Con la vittoria del Leone d’oro a Venezia della pellicola interpretata da Joaquin Phoenix, il villain della DC Comics ha probabilmente raggiunto la consacrazione definitiva quale maschera del cinema moderno.
Arthur Fleck è un clown che vorrebbe fare il comico, ma ha un grave disturbo mentale che lo costringe ad esibire una risata isterica proprio quando è al picco della sofferenza. Arthur Fleck è un reietto e soprattutto un narratore inaffidabile, condannato al dolore e all’emarginazione dal destino, ma anche da una società che ha perso definitivamente l’empatia e, con essa, la speranza.
“L’aspetto più buffo dell’avere una malattia mentale è che tutti pretendono che ti comporti come se non ce l’avessi”, scrive il protagonista sul suo diario nel corso di un primo atto del film in cui lo spettatore viene gettato insieme a lui una sequela di abusi psicologici, fisici e sociali da groppo alla gola. Man mano che le sue vicissitudini prendono ritmo, uno dei tanti figli abbandonati e poi dimenticati di Gotham scopre quanto la sua origine sia sconcertante e scarna rispetto al modo in cui le proiezioni di altre menti, forse disturbate quanto la sua, gliel’avevano narrata.
Nel gioco di illusioni, delusioni e colpi di scena, Phillips e Phoenix regalano uno studio sul personaggio che è anche un omaggio al cinema stesso, in particolare a quello di Martin Scorsese, con citazioni esplicite di Taxi Driver quanto, soprattutto, di ‘Re per una notte’, il cui protagonista Robert De Niro compare nel ruolo di un presentatore di talk show. Su un binario parallelo va in scena una critica alla società odierna, non così diversa da quella degli anni 80 in cui il film è ambientato. Degrado urbano, corruzione e iniquità sociale fanno esplodere la violenza in una comunità resa isterica dalle catene di montaggio arrugginite in cui è stata confinata (non casuale, a questo proposito, l’altra citazione filmica di Chaplin e dei suoi Tempi moderni).

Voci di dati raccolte
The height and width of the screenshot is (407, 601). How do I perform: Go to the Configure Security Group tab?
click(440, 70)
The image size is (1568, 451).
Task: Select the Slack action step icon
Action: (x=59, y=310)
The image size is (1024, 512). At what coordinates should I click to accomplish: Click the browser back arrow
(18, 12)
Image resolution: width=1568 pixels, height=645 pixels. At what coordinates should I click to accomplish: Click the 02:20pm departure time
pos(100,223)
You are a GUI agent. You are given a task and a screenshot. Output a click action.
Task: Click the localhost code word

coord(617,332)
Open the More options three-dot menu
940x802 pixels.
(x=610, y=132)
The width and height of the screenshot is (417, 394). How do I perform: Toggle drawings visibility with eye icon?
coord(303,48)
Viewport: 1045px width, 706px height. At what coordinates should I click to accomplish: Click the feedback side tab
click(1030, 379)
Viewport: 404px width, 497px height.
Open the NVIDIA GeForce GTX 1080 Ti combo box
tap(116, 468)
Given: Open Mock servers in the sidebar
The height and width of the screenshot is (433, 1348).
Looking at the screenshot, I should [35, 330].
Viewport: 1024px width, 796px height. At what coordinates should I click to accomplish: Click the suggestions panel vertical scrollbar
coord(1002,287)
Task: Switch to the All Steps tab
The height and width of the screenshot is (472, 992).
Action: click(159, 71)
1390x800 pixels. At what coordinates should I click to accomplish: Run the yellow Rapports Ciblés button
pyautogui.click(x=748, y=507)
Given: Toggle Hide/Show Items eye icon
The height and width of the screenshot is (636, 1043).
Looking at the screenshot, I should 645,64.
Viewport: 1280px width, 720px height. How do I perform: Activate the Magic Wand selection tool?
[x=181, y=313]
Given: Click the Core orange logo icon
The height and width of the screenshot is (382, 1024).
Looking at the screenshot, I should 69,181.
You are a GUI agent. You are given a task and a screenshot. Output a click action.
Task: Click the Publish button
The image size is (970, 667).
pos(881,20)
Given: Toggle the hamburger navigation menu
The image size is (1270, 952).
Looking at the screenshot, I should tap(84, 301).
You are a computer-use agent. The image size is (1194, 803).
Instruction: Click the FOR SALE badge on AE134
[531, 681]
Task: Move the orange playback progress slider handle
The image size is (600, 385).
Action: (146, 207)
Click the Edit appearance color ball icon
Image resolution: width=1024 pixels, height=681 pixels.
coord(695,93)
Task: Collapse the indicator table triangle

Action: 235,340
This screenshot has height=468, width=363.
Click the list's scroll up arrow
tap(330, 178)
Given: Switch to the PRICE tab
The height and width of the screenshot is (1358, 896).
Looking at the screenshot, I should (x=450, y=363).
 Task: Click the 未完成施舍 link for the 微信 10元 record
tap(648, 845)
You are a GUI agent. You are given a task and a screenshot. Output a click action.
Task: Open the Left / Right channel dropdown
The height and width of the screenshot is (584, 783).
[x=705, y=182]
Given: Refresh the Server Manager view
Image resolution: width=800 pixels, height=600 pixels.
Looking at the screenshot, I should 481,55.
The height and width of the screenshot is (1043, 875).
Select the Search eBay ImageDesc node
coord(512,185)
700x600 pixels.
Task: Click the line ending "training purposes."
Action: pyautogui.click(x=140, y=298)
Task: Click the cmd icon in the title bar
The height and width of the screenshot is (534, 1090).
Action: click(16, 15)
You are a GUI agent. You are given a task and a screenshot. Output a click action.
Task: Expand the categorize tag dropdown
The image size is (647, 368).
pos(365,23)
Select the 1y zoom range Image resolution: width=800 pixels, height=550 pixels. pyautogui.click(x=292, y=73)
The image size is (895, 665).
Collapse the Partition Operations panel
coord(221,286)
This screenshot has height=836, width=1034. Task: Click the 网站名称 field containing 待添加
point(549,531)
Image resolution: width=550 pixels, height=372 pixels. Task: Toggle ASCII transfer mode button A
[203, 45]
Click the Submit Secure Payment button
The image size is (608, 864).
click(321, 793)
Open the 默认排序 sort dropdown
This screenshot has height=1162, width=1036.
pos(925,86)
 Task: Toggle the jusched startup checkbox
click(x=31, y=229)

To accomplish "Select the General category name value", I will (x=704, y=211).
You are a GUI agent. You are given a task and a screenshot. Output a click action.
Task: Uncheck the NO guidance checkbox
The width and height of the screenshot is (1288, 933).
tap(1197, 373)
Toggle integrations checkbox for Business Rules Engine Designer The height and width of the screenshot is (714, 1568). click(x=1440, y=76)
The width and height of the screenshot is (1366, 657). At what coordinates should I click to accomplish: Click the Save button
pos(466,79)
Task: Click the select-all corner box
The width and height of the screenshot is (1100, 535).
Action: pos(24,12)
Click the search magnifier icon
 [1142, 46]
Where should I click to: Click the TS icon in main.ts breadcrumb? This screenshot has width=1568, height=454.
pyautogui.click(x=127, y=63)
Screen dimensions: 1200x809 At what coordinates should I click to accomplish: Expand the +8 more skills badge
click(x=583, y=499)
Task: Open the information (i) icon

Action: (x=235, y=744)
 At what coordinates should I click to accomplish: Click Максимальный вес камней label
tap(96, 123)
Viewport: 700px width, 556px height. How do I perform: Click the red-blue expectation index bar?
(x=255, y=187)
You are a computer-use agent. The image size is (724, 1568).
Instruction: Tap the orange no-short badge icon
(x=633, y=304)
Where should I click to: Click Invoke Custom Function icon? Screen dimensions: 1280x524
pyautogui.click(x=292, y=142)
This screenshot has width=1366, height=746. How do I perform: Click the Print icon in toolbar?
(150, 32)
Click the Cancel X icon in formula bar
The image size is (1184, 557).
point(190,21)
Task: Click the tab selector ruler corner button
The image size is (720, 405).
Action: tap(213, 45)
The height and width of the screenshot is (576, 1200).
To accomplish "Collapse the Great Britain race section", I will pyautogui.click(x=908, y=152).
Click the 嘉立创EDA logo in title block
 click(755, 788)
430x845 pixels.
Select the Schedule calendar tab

[Compito da svolgere]:
Prosegui il brano sul film con Joaquin Phoenix, cominciando dopo la sua ultima frase. Le voci raccolte non hanno alcun legame con il brano.

[Risposta attesa]:
Arthur Fleck si trasforma gradualmente in Joker perdendo la sua empatia e massacrando letteralmente i suoi punti di riferimento. La folla inferocita che lo innalza a idolo non è poi tanto diversa da lui: “La politica non c’entra”, dice davanti alle telecamere tanto agognate, quando finalmente raggiunge il suo posto dinanzi ad esse. L’assenza di empatia di Thomas Wayne, padre del futuro di Batman e qui ritratto per la prima volta come il ventre grasso e viziato della comunità, è simile a quella di chi non esita a indossare la maschera del clown omicida. In questo, Joker si rivela specchio affidabile delle conseguenze estreme a cui questa società può condurre: le sue azioni non sono tese a ristabilire una giustizia sociale perduta, quanto ad affermare sé stesso e la propria esistenza, restituendo il disagio provato in un bagno di sangue.
Come avviene per la separazione di un atomo dal suo nucleo, più la solitudine è piccola, inascoltata e disturbata, più la reazione sarà esplosiva, imprevedibile e, in questo caso, teatrale.
Con una serie di intuizioni fortunate, il film offre un’origine coerente e nuova per lo stesso Batman – qui ritratto come un Bruce Wayne ancora bambino e privo di battute -, costruendo mattone su mattone le premesse per una Gotham City impazzita, in cui un’escalation di sangue e maschere da clown porterà alla morte dei suoi genitori, rappresentanti illustri del privilegio che una parte della società vuole rovesciare. Diversamente dal Cavaliere Oscuro di Nolan, in questa linea narrativa non sarà l’Ordine portato in città da Batman a generare il Caos rappresentato da Joker, ma viceversa.
Il merito di questo film, tuttavia, non sta tanto nell’aver creato un cinecomic da Oscar, quanto nell’aver saputo raggiungere il suo picco di coerenza proprio con la narrazione inaffidabile del protagonista. Mettendo insieme i pezzi del puzzle, infatti, alla fine della pellicola non è davvero possibile stabilire se la storia è avvenuta “davvero”, o se Joker è solo il prodotto di una mente malata, che soltanto nei suoi corridoi sfocati è riuscita a raggiungere la sanguinosa affermazione di sé a cui lo spettatore ha assistito.